Superweeds: Other studies have shown that GE crops can cross-pollinate with related weeds, resulting in “superweeds” that become difficult to control. Canadian canola growers have found weeds in their fields resistant to RoundUp and Liberty herbicides, forcing the growers to use more potent toxic herbicides.
Threatening organic farming: GE insect resistant crops could create “superbugs” who will build up a tolerance to a fundamental pest control tool used by organic farmers; the loss of this tool would be devastating to the safest, most environmentally friendly food production we have.
What are GMO’s?

Genetically Modified Organisms (GMO’s) are plants and animals that have had their genetic material modified or
engineered.

What is genetic engineering?
Genetic Engineering (GE) or Genetic Modification (GM) is a radical new technology that manipulates the genes and
DNA – the building blocks of all living things. To create GE crops, genes from bacteria, viruses, plants, animals and even humans have been inserted into plants like soybeans, corn, canola, and cotton.
Is genetic engineering precise?

It is impossible to guide the insertion of the new gene. Genes in their natural groupings have been finely tuned to work harmoniously together by millions of years of evolution. These highly complex relationships are not understood. Any change to the DNA at any point will affect it throughout its length in ways scientists cannot predict. The claim by some that they can is both arrogant and untrue.
What is substantial equivalence?

Substantial equivalence is a legal concept invented by the biotech industry. The industry claims that a GM food or food supplement is “substantially equivalent” to, or the same as, the nonGM version and therefore does not
require labels or extensive testing. Regulators have blindly accepted the substantial equivalence doctrine without requiring independent scientific research.Multiple risks and little testing Unlike traditional crop or animal breeding, genetic engineering enables scientists to cross genes from bacteria, viruses, and even humans into plants and animals.

• • •

ACTIVITY -
Repeat the passage on genetically modified crops word for word, beginning at "Superweeds: Other studies" and stopping after "What are GMO’s?".

Saved entries -
• • •

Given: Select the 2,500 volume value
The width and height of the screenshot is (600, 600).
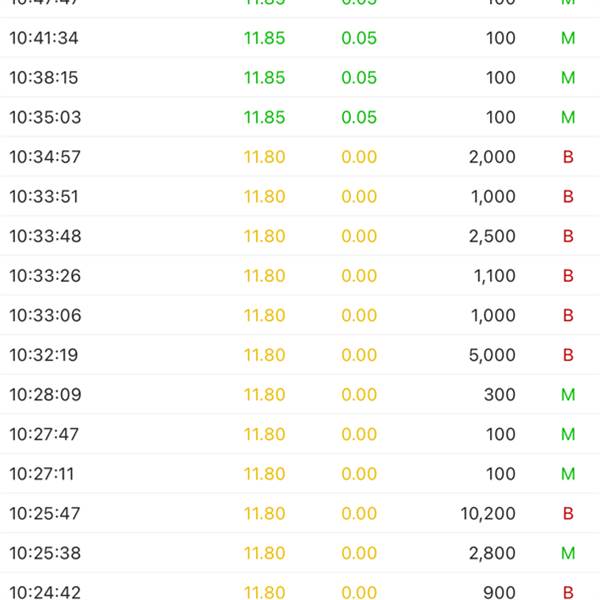Looking at the screenshot, I should coord(491,236).
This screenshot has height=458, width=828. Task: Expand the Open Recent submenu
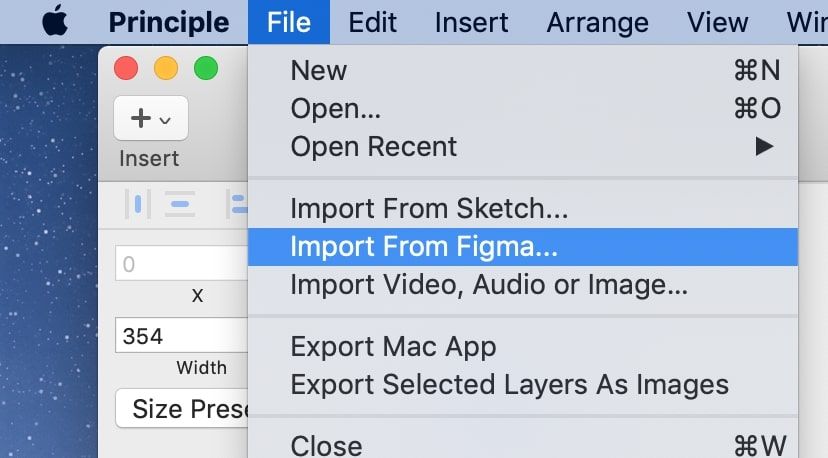tap(522, 146)
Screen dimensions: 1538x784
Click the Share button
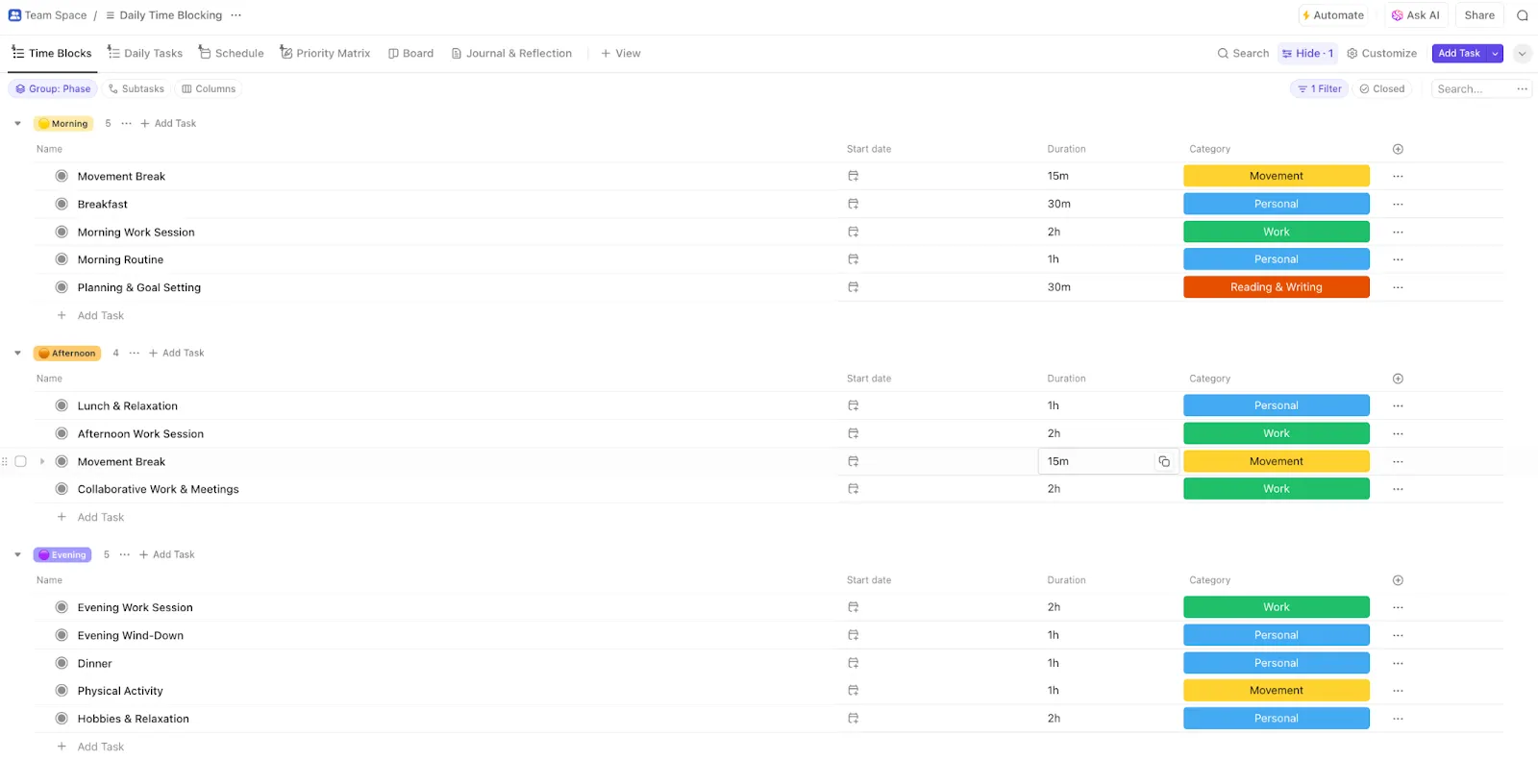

• • •

RESPONSE -
Superweeds: Other studies have shown that GE crops can cross-pollinate with related weeds, resulting in “superweeds” that become difficult to control. Canadian canola growers have found weeds in their fields resistant to RoundUp and Liberty herbicides, forcing the growers to use more potent toxic herbicides.
Threatening organic farming: GE insect resistant crops could create “superbugs” who will build up a tolerance to a fundamental pest control tool used by organic farmers; the loss of this tool would be devastating to the safest, most environmentally friendly food production we have.
What are GMO’s?